The input:
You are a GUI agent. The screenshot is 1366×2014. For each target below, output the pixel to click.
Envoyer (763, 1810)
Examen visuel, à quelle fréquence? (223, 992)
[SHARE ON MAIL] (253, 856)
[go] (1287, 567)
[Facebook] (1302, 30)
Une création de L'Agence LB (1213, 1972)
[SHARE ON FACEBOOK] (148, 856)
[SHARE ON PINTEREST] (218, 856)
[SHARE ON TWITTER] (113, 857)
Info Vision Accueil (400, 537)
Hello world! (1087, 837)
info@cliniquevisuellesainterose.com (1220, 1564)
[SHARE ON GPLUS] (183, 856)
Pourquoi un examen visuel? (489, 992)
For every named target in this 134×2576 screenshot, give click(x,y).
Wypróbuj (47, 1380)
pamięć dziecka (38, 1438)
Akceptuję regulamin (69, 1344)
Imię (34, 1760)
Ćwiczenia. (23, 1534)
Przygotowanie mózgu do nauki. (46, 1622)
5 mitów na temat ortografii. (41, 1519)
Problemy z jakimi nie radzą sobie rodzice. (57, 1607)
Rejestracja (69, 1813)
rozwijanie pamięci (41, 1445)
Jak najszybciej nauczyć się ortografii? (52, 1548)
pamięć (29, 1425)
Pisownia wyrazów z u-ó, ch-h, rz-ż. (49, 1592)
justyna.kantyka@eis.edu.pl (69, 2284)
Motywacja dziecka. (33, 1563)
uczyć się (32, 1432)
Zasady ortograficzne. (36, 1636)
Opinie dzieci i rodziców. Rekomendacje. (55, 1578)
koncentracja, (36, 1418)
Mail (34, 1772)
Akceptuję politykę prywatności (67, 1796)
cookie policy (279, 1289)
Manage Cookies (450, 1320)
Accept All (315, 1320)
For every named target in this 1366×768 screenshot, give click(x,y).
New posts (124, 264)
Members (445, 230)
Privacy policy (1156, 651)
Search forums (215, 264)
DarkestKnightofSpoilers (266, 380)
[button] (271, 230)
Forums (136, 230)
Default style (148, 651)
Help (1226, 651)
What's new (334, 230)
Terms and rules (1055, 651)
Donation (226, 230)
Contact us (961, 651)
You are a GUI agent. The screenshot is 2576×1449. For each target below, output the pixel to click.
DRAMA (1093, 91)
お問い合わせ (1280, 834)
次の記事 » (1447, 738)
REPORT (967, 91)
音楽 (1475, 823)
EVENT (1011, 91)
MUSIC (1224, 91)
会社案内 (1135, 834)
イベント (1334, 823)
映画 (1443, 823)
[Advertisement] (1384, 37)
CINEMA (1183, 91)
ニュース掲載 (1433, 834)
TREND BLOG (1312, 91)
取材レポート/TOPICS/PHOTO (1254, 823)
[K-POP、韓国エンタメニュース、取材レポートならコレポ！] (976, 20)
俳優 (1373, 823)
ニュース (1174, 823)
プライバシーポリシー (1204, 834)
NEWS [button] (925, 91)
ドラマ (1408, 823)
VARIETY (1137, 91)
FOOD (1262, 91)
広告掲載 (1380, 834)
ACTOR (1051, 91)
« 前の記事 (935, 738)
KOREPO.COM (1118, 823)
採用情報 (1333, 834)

Task requirements: Exactly as they appear, please write out the lines from the opening of the listing above down to the line containing "[SHARE ON TWITTER] (113, 857)", with both end lines included.

Worked solution:
You are a GUI agent. The screenshot is 1366×2014. For each target below, output the pixel to click.
Envoyer (763, 1810)
Examen visuel, à quelle fréquence? (223, 992)
[SHARE ON MAIL] (253, 856)
[go] (1287, 567)
[Facebook] (1302, 30)
Une création de L'Agence LB (1213, 1972)
[SHARE ON FACEBOOK] (148, 856)
[SHARE ON PINTEREST] (218, 856)
[SHARE ON TWITTER] (113, 857)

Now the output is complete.